In the data, find each line where the word "will" appears and list that line.

Recorded data:

[Start of Attachment]

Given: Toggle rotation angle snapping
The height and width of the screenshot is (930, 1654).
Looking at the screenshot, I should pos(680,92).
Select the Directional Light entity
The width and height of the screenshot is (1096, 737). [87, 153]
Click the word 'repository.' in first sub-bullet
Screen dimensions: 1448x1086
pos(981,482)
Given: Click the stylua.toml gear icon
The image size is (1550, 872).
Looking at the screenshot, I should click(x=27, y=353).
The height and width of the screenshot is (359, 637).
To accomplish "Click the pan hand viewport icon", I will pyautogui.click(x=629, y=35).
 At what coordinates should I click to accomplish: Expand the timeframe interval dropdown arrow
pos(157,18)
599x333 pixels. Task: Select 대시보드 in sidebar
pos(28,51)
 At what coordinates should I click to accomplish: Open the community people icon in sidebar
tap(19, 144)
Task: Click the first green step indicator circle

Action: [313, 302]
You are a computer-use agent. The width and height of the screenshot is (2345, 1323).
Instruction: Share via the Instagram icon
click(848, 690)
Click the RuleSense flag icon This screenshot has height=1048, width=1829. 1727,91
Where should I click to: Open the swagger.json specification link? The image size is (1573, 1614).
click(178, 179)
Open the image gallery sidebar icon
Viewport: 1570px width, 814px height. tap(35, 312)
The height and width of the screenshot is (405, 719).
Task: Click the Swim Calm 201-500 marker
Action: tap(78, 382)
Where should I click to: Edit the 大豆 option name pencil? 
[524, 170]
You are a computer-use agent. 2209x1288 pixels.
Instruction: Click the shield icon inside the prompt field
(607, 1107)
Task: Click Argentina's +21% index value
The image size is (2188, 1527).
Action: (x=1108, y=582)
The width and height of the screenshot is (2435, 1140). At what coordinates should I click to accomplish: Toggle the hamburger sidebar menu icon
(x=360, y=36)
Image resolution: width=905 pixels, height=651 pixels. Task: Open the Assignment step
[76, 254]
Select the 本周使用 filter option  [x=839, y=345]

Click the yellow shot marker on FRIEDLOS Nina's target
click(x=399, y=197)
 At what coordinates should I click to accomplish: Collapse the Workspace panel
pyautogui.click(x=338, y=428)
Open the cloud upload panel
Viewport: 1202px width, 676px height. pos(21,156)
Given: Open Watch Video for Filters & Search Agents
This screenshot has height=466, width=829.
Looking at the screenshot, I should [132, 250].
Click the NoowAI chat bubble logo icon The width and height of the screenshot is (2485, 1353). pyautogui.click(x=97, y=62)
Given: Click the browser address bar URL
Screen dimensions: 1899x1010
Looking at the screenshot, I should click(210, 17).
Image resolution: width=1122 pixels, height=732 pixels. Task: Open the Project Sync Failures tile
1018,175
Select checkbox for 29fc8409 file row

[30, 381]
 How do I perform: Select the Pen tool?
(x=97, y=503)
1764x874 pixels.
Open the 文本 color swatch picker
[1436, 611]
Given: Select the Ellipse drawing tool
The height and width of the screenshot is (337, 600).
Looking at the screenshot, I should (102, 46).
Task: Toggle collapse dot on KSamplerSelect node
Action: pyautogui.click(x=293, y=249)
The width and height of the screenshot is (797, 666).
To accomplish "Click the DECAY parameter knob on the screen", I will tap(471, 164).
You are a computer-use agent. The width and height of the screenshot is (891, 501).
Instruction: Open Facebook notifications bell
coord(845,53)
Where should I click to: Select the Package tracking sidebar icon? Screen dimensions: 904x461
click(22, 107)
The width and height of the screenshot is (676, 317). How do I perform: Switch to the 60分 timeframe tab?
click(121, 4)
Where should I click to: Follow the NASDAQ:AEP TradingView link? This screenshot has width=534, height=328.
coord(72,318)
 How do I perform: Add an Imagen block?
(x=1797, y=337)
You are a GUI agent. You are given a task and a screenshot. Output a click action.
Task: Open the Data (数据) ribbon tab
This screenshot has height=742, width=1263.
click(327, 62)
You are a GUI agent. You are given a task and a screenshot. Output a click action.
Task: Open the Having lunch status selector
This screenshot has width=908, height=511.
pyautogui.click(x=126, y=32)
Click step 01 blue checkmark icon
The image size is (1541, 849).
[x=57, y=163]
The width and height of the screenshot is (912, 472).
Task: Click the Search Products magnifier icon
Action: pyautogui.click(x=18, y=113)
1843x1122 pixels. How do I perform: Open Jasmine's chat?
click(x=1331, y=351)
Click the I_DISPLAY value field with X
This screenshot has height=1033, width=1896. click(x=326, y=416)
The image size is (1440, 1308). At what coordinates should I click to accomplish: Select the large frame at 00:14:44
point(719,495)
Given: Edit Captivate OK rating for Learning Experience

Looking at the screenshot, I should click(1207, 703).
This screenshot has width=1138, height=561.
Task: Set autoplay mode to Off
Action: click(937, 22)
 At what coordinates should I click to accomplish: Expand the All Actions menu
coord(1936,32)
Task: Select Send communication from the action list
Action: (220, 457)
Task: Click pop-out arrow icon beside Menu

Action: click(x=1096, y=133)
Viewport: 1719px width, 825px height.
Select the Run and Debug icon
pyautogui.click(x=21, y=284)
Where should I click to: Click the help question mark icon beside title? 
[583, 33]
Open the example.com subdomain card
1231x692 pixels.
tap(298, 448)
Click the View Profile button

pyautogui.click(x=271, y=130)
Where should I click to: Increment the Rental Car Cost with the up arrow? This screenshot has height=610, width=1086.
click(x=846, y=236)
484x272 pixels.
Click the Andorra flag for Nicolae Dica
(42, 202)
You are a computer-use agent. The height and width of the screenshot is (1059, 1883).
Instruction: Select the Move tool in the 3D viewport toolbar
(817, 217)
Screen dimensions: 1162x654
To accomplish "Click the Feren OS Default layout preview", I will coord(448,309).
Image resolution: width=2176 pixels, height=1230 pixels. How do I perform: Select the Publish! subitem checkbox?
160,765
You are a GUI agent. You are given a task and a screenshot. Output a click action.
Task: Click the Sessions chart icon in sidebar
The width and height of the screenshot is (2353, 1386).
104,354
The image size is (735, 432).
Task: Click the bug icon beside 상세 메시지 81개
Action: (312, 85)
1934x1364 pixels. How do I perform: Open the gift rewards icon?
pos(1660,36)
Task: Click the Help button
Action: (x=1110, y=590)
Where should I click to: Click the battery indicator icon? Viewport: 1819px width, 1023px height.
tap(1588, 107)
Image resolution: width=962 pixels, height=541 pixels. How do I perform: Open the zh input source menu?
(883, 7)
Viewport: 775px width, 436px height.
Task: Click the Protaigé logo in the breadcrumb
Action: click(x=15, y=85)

[End of Attachment]

### Answer for this exercise
To accomplish "Click the pan hand viewport icon", I will pyautogui.click(x=629, y=35).
To accomplish "Click the DECAY parameter knob on the screen", I will tap(471, 164).
To accomplish "Click the Feren OS Default layout preview", I will coord(448,309).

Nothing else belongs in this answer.